Rhys verdrehte nur wieder die Augen und zog Jacks Arm wieder nach unten, während auch er zusagte.
„Wann denn?"
„Wie wäre es mit Freitag nach der Schule?", schlug Jack vor. „Da hat keiner von uns Training und wenn wir bei einem Film einschlafen ist das auch nicht schlimm."
Ich nickte zustimmend.
„Ihr müsst aber Samstagmorgen pünktlich für das Spiel bereit sein, einschlafen ist da vielleicht keine so gute Idee", warf Rhys ein. Nun war es an Jack die Augen zu verdrehen.

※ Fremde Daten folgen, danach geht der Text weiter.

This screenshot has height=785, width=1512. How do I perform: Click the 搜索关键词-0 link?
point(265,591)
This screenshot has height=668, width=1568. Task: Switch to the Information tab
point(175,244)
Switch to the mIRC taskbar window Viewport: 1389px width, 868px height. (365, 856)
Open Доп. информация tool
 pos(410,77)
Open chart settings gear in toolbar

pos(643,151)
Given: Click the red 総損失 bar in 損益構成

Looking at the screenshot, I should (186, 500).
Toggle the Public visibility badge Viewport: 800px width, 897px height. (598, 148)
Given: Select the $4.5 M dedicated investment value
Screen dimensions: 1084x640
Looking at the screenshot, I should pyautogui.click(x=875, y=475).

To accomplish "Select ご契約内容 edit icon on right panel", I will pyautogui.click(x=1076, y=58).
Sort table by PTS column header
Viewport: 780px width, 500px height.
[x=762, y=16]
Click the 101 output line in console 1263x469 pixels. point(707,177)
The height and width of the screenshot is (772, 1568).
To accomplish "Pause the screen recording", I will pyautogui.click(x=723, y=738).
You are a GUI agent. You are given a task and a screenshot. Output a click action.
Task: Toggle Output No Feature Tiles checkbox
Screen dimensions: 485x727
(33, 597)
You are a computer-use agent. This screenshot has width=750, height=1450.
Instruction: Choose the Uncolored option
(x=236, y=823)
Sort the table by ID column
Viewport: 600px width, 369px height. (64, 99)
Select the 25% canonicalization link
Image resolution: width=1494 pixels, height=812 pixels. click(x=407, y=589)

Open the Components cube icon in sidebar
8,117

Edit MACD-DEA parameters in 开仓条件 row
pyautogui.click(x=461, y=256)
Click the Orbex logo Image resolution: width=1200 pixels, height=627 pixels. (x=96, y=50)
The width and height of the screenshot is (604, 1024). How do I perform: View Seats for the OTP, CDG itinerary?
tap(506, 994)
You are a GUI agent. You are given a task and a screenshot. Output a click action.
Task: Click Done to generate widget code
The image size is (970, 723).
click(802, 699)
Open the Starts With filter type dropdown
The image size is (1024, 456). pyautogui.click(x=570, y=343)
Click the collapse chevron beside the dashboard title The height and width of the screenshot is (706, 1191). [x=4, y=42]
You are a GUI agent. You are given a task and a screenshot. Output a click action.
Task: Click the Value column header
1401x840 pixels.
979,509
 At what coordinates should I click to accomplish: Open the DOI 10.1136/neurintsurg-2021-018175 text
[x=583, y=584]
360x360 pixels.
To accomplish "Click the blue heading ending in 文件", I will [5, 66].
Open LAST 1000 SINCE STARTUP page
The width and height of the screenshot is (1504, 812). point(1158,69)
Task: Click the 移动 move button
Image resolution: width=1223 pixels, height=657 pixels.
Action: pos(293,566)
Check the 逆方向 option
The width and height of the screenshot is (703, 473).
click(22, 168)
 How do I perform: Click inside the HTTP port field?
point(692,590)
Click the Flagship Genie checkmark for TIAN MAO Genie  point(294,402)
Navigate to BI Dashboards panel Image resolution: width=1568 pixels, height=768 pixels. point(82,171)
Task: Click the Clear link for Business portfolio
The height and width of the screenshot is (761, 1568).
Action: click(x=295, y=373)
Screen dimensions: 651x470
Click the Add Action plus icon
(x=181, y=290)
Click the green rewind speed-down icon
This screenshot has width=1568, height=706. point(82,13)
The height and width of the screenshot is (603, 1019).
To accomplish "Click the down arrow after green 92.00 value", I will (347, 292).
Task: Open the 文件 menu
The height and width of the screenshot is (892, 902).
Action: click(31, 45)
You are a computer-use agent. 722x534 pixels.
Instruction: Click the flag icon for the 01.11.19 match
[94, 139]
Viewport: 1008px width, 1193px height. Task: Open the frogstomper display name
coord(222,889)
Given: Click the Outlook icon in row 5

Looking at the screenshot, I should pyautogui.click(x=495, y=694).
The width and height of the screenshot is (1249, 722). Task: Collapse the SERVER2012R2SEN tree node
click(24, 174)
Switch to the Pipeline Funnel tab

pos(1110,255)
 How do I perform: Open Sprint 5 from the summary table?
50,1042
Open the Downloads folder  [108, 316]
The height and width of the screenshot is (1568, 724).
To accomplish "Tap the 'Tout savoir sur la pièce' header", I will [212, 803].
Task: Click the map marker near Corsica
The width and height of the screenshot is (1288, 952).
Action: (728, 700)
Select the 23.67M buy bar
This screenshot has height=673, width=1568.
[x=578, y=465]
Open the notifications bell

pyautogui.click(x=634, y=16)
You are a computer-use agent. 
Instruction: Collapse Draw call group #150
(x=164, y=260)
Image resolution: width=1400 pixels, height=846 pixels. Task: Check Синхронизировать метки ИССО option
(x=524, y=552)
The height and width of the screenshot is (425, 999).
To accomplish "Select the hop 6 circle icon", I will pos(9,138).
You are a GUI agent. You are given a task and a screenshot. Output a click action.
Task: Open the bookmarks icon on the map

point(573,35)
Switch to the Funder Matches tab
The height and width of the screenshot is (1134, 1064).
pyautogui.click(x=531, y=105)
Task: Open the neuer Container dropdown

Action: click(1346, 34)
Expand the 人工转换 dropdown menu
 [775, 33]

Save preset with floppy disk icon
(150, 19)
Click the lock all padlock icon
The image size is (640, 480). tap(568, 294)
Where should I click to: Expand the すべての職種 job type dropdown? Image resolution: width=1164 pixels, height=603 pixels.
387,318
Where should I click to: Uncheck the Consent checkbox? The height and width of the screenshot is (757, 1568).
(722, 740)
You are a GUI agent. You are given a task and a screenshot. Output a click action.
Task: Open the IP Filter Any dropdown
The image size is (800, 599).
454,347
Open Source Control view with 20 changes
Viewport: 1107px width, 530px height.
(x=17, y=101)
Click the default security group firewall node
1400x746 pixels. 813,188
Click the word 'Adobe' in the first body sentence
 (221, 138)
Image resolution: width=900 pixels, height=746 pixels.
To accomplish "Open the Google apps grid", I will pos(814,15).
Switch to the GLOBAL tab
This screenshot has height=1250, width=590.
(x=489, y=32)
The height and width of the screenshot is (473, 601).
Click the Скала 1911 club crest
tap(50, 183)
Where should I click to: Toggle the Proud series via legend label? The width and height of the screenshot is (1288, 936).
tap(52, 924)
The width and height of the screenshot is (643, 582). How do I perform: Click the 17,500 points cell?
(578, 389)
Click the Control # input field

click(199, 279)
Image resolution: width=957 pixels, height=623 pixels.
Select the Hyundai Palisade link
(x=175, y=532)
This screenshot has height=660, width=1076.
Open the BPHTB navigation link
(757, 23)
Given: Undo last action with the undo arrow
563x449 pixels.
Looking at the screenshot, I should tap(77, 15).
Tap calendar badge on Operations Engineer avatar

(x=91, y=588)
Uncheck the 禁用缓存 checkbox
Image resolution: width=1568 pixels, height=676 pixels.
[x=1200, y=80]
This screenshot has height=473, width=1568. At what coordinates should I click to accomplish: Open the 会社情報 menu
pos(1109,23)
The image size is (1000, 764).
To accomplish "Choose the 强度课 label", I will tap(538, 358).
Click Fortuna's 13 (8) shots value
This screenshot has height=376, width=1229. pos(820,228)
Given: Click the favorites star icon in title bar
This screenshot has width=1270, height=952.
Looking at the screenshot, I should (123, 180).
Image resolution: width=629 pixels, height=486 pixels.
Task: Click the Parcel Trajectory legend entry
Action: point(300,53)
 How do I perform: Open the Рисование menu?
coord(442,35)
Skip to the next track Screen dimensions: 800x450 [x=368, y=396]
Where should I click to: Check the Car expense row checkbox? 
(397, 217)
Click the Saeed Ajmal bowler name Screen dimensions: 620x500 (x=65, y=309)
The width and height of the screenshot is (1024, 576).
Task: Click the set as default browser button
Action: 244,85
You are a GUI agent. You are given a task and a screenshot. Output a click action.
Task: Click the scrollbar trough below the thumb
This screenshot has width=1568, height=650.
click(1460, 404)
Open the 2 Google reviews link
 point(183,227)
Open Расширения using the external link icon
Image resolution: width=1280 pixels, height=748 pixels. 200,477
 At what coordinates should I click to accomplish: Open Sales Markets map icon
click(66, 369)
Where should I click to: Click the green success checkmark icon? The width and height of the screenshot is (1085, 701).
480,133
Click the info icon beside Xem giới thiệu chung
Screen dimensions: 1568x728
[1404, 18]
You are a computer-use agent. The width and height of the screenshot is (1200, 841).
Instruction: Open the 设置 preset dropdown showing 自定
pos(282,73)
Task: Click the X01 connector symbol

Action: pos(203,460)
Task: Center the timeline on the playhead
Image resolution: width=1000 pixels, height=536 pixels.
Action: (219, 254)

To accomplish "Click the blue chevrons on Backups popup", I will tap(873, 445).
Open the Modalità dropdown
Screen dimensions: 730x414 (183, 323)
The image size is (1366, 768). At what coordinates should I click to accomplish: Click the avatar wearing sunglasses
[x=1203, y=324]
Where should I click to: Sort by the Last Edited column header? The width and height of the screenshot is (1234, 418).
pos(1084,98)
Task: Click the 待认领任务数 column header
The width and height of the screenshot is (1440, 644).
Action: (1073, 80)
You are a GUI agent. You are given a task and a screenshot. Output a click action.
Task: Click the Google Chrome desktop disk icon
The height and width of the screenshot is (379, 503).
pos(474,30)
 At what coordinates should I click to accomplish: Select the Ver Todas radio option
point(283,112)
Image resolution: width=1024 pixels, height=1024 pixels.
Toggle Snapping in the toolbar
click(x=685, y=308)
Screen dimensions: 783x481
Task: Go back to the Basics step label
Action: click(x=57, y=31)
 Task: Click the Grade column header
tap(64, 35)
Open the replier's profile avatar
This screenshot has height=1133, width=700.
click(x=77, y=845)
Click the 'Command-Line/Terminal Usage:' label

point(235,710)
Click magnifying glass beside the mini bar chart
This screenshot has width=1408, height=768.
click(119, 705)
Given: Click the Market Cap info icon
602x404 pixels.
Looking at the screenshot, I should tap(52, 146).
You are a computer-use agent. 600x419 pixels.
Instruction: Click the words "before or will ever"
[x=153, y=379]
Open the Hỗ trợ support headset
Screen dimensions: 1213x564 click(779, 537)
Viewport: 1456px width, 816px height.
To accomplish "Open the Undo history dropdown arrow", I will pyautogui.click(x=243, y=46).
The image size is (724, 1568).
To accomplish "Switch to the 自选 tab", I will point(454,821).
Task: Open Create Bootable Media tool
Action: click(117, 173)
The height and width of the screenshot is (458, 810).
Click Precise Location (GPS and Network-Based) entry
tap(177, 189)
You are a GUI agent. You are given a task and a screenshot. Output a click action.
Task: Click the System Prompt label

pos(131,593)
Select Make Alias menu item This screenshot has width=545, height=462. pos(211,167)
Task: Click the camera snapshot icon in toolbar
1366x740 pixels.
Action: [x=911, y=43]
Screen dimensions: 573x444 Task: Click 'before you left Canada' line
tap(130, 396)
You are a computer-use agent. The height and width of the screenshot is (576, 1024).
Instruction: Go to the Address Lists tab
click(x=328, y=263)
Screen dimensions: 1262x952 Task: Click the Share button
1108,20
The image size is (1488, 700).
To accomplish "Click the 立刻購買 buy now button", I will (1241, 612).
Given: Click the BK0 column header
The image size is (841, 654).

„Wir können uns ja einen Notfall-Wecker stellen."
Das sah auch Rhys ein.
„Super, dann haben wir einen Tag. Aber wo treffen wir uns?" Abwartend sah Jack uns an.
„Ihr könnt zu mir kommen, da haben wir am meisten Platz", schlug ich vor, was sofort angenommen wurde.
Jack wackelte mit den Augenbrauen. „Jetzt hast du doch noch ein Date am Freitag, Noah."
„Nein Jack, das ist kein Date. Weil keinen von euch möchte ich küssen", lachte ich.